I'd like to install Ubuntu to my little SSD disk, and some core applications like Firefox, Inkscape, and Office, but install all other applications with apt
to my big hard disk and my home folder (stuff like games, virtual instruments, documents, Haskell/Dart/Rust/npm frameoworks).
How can I do this easily please at install time, or later?
All the answers on here just seem to be people judgmentally saying "you don't need to do that" from a time before SSDs existed I think.
Surely there's a good way in 2022 to accomplish this common task in Ubuntu.
The automated APT package management system expect a standard system file structure, which you may not change (unless you are prepared to implement your own system, or prefer to compile manually.
Even a little SSD disk of 30 GB (you did not specify the size) should be adequate to host the system files of a Linux system. Your first option therefore is to see whether you have user data on that SSD (home directories, other data elsewhere) that can be moved.

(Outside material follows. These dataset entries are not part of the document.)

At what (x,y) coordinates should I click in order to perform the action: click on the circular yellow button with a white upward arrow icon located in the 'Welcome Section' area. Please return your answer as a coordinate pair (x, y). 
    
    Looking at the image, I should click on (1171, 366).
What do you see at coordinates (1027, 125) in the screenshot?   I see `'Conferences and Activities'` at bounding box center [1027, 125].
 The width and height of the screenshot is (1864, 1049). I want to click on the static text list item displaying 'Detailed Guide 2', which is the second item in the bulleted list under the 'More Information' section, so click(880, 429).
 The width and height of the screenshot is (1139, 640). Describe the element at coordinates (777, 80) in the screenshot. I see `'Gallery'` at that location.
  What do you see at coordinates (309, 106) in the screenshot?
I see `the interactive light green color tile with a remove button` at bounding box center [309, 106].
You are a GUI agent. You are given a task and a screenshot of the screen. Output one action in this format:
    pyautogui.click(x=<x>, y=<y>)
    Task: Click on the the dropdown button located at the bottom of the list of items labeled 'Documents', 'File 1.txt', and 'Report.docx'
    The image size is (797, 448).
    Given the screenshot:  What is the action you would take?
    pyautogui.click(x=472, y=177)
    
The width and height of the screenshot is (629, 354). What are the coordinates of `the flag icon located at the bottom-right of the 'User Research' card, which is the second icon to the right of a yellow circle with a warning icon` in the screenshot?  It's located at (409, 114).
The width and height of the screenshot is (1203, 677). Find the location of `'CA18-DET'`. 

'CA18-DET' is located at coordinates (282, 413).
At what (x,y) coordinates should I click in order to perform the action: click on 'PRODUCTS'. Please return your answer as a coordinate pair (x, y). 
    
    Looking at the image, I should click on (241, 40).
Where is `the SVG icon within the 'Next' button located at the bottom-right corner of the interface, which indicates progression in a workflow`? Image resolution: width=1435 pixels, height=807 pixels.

In the unlikely case that you really have a very small SSD, you still can move system directories rather simply to another data volume by replacing the original directories by a symbolic link pointing to the new location.
/opt
is a very good candidate to move first. It is the directory where manually installed binaries are placed./tmp
and/var/tmp
will benefit from moving out to a larger storage volumeIf you use containerized applications, e.g. snap or flatpak, moving out
/var/lib/snapd
or/var/lib/flatpak
will gain gigabytes of space.Even specific directories of specific applications can be moved out - the system will find them through the symbolic links.
Needles to say is that these interventions require that the system is not running. Do that, therefore, from a live session.